§ **DIRECTIONS FOR THIS TASK**
Can you format the records from the line containing "Click the Find in Files icon" through the line containing "click(x=645, y=52)" as a Markdown table with columns No. and Line, one row per line, skipping any blank lines and leaving the pictures out?

§ **EXERCISE MATERIAL**
— start —
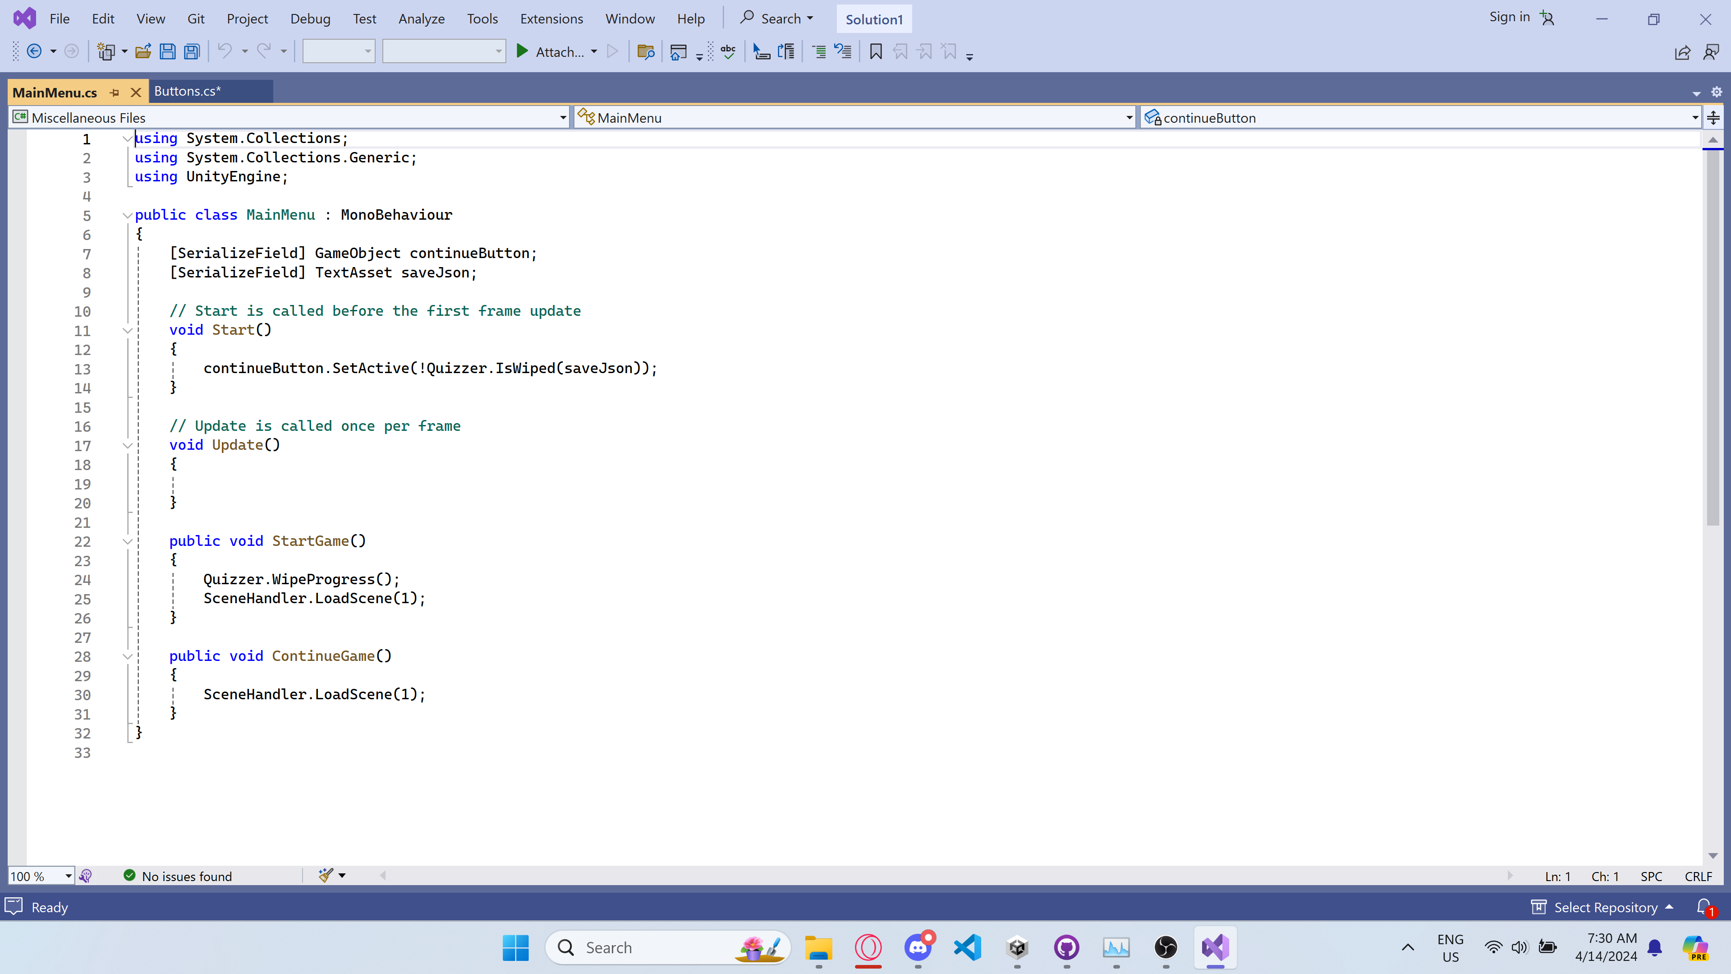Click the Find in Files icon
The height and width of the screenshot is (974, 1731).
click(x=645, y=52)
— end —
— start —
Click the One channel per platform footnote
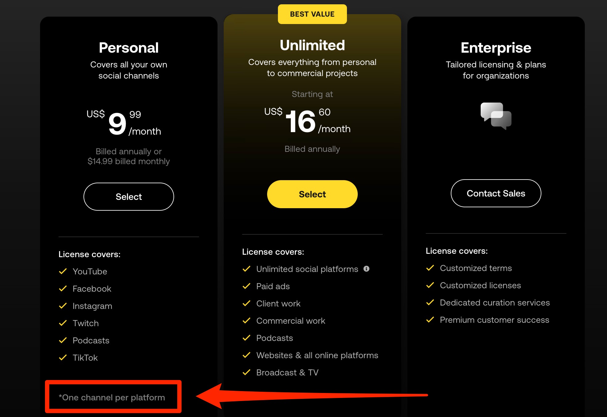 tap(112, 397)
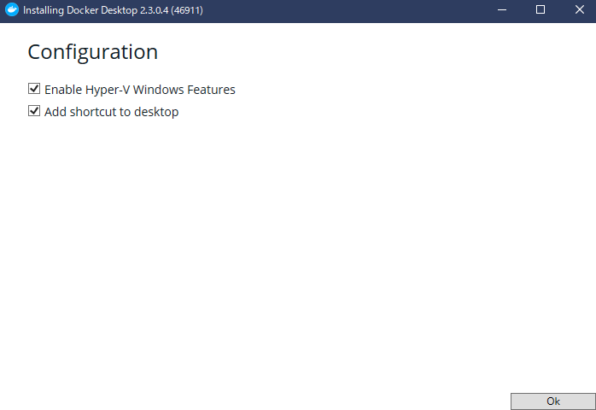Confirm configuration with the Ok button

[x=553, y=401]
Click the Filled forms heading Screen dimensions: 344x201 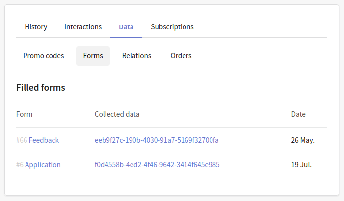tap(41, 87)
— end —
§ **WRITTEN ANSWER**
| No. | Line |
|---|---|
| 1 | Click the Find in Files icon |
| 2 | The height and width of the screenshot is (974, 1731). |
| 3 | click(x=645, y=52) |